Lessons From a Rewrite Gone Right

Published in

Kustomer Engineering

8 min readFeb 8, 2022

David Druker and John Chen are frontend engineers at Kustomer and the authors of this blog post.

Never do a rewrite. Ever since Joel Spolsky wrote “Things You Should Never Do” 20 years ago, avoiding rewrites has been accepted as best practice across the software industry.

We recently faced the same question as the Netscape team — to rewrite or not to rewrite, with very different results. Was Joel wrong? Are there circumstances where a rewrite may actually be a better option? Now, with our new experiences, we want to share with you our answers to these questions.

Today, live chat is Kustomer’s biggest messaging channel by volume, even bigger than Email. Our live chat web app gets loaded more than half a billion times a month all over the world, and is one of the fastest and most lightweight live chat apps in the customer service industry with a complete bundle size of less than 200KB of JavaScript while other chat apps could be 5X bulkier with up to a megabyte in size. Our chat app even has decoupled UI and API components, so our clients have the much requested ability to build their own chat interface that connects to the Kustomer platform.

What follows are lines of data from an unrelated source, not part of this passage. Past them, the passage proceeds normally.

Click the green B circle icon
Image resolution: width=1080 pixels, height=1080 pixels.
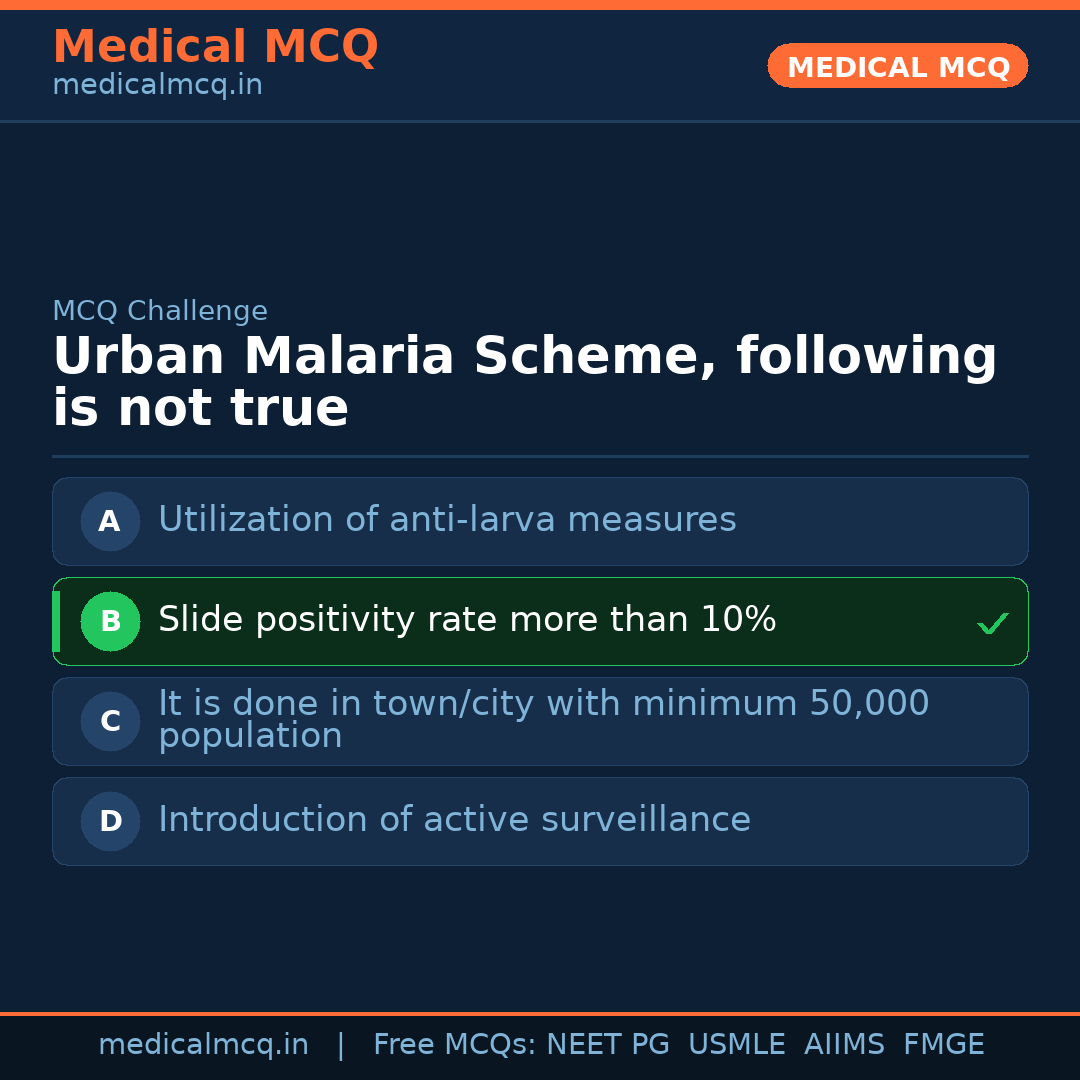point(110,621)
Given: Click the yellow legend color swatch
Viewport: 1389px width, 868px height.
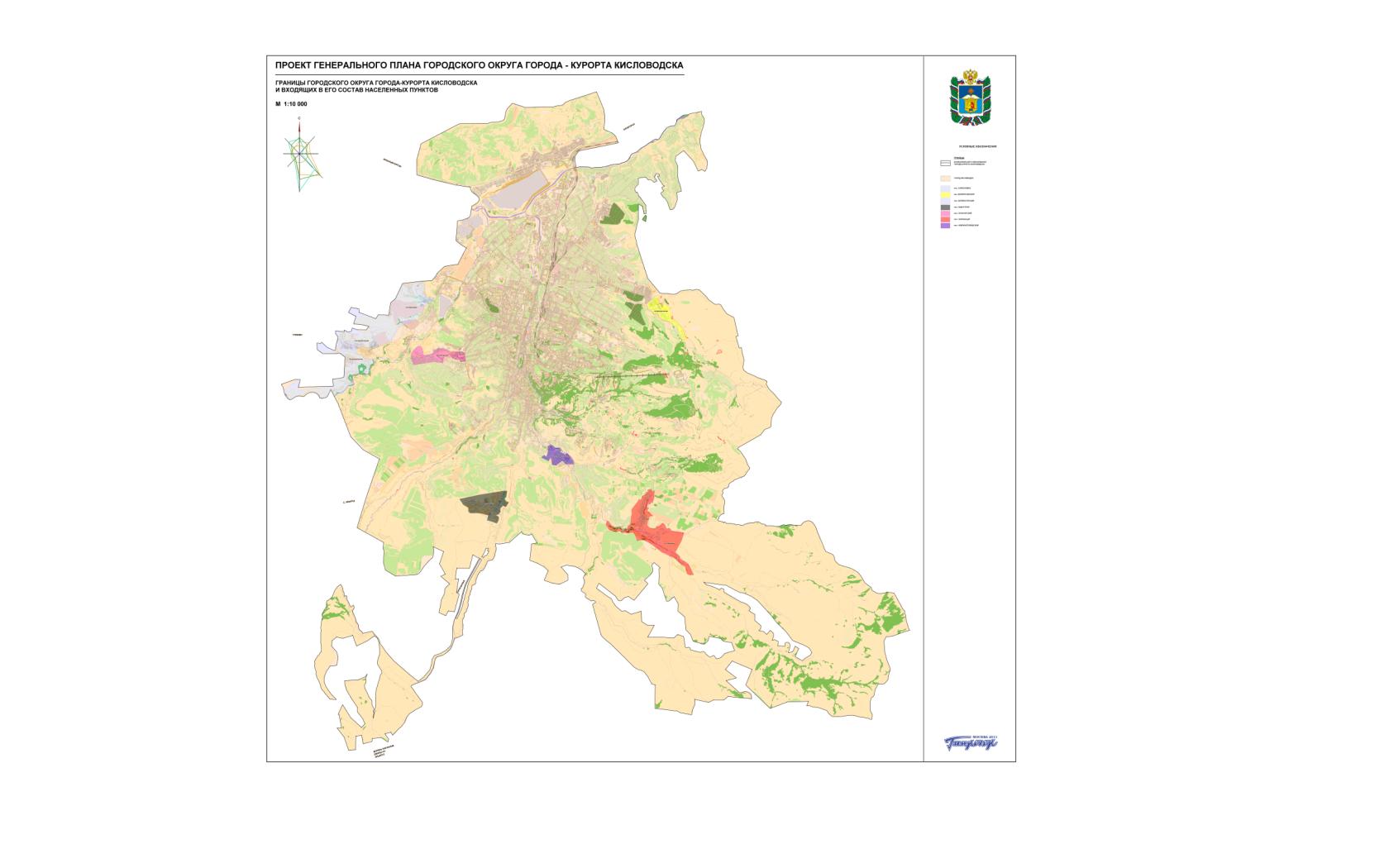Looking at the screenshot, I should click(x=945, y=194).
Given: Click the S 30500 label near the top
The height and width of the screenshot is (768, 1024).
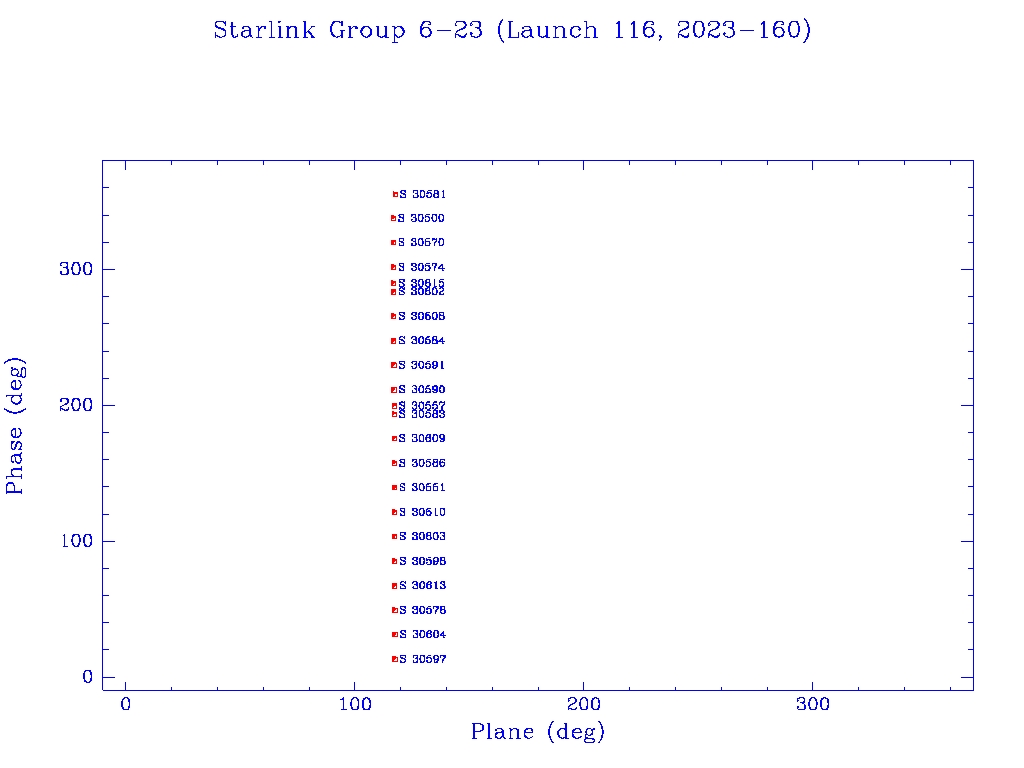Looking at the screenshot, I should point(422,218).
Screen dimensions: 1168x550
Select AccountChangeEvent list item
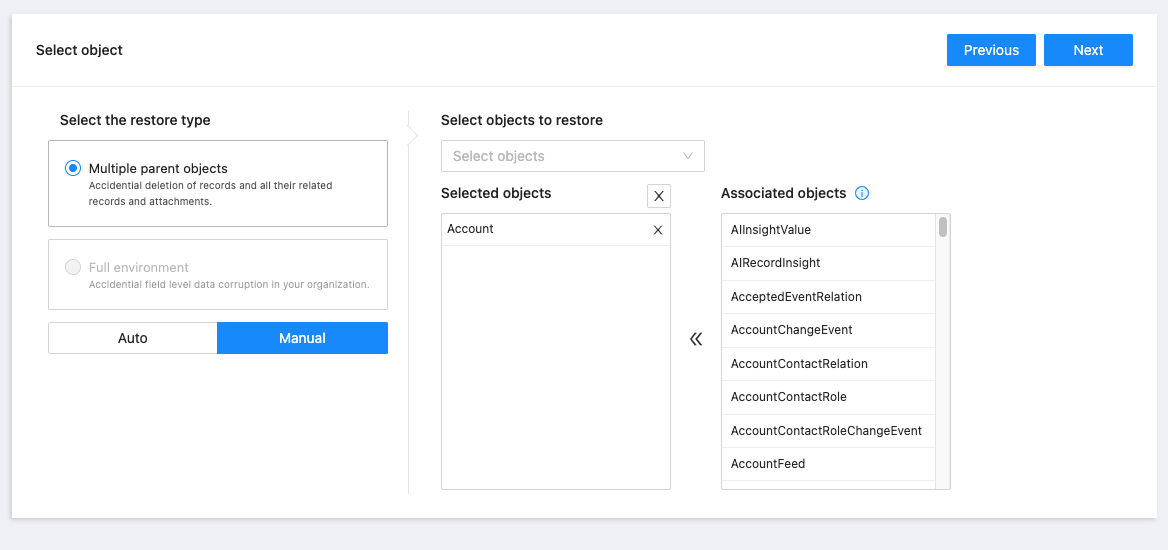(x=791, y=330)
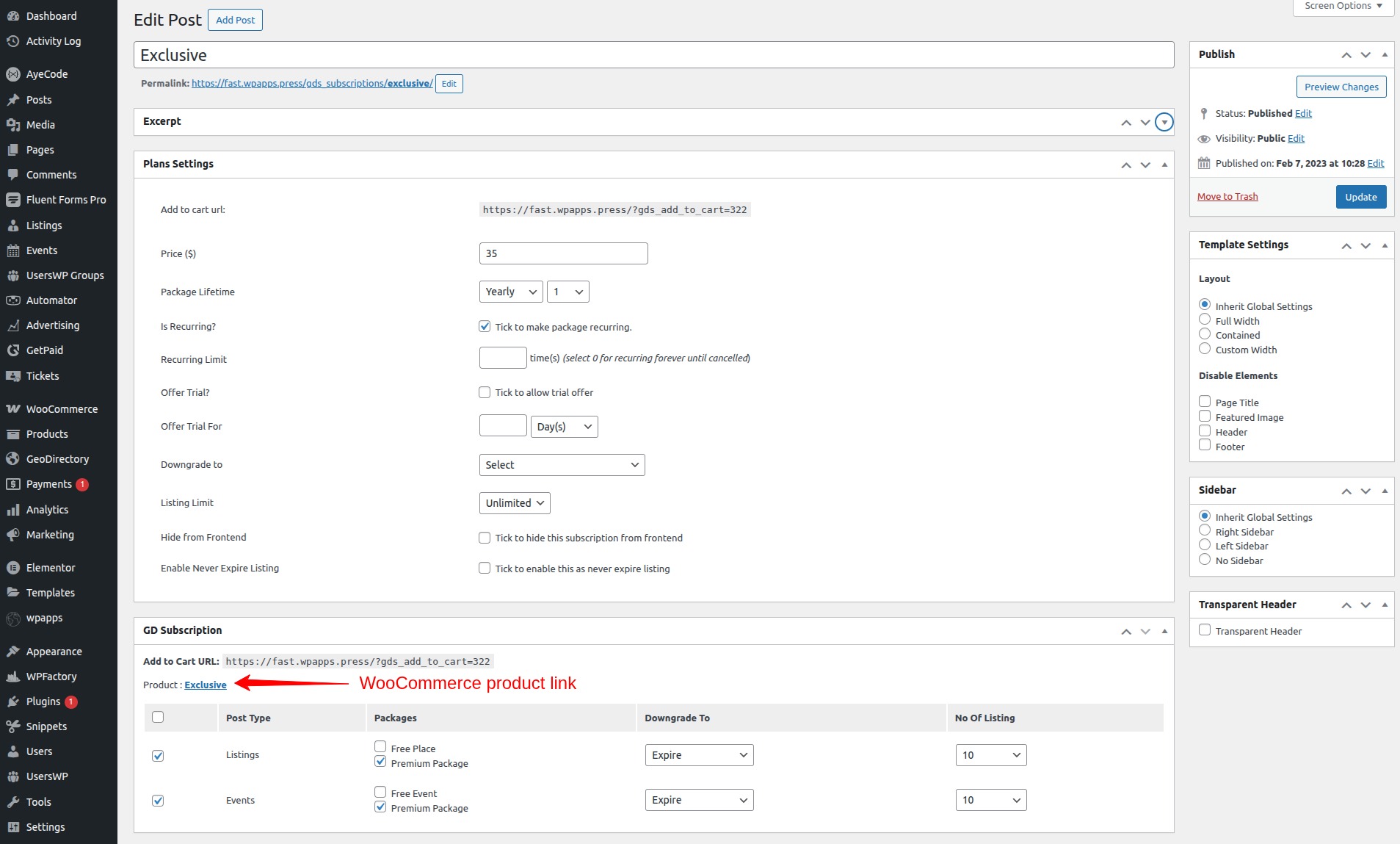Screen dimensions: 1400x844
Task: Expand the Excerpt panel toggle arrow
Action: (1164, 122)
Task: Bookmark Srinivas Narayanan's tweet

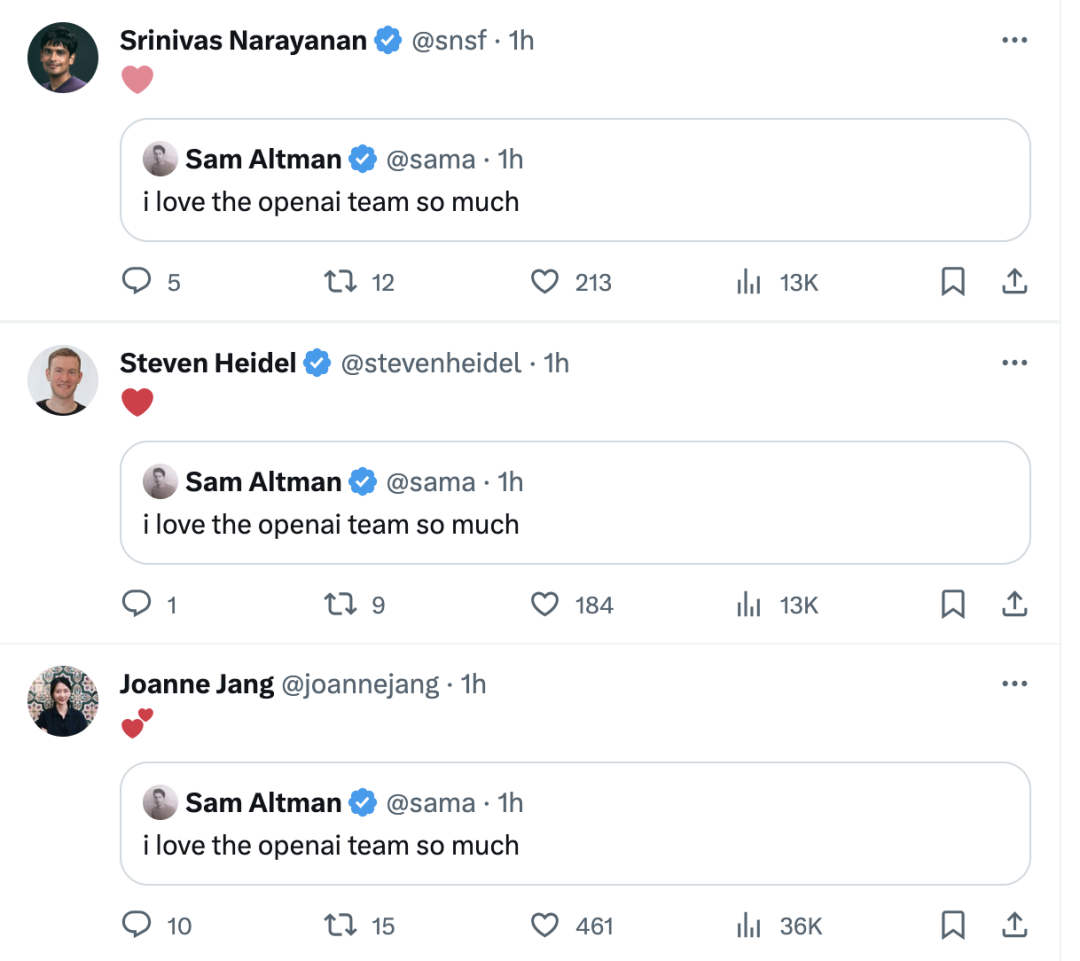Action: tap(953, 283)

But things weren’t always like this.

Just a year ago, we failed to close a deal because we didn’t have the one feature a major potential client wanted: the ability to build their own UI. Additionally, within our live chat app lurked scalability and reliability problems. These were long standing issues that required architectural improvements, including

A large bundle size: After collecting information about the live chat apps of our competitors, we found our app was actually competitively sized. However, we had several ideas for how to significantly reduce our bundle size further given the chance.
Namespace pollution bugs: As an embed, our chat widget shares the same DOM as our customers’ websites. Because we support a wide range of browsers, including IE11, we used polyfills which sometimes clashed with our customers’ code and dependencies. Additionally, since every customer’s website was unique, each bug was unique, creating a huge time sink for both the customer experience and engineering teams.
Message reliability issues: As Kustomer grew and we signed more international customers, we started to notice a growing number of performance issues related to low bandwidth and less stable network connections. Intermittent blips in connectivity could mean a customer would never receive a support agent’s message, which was unacceptable.

This is when we faced the question: to rewrite or not to rewrite?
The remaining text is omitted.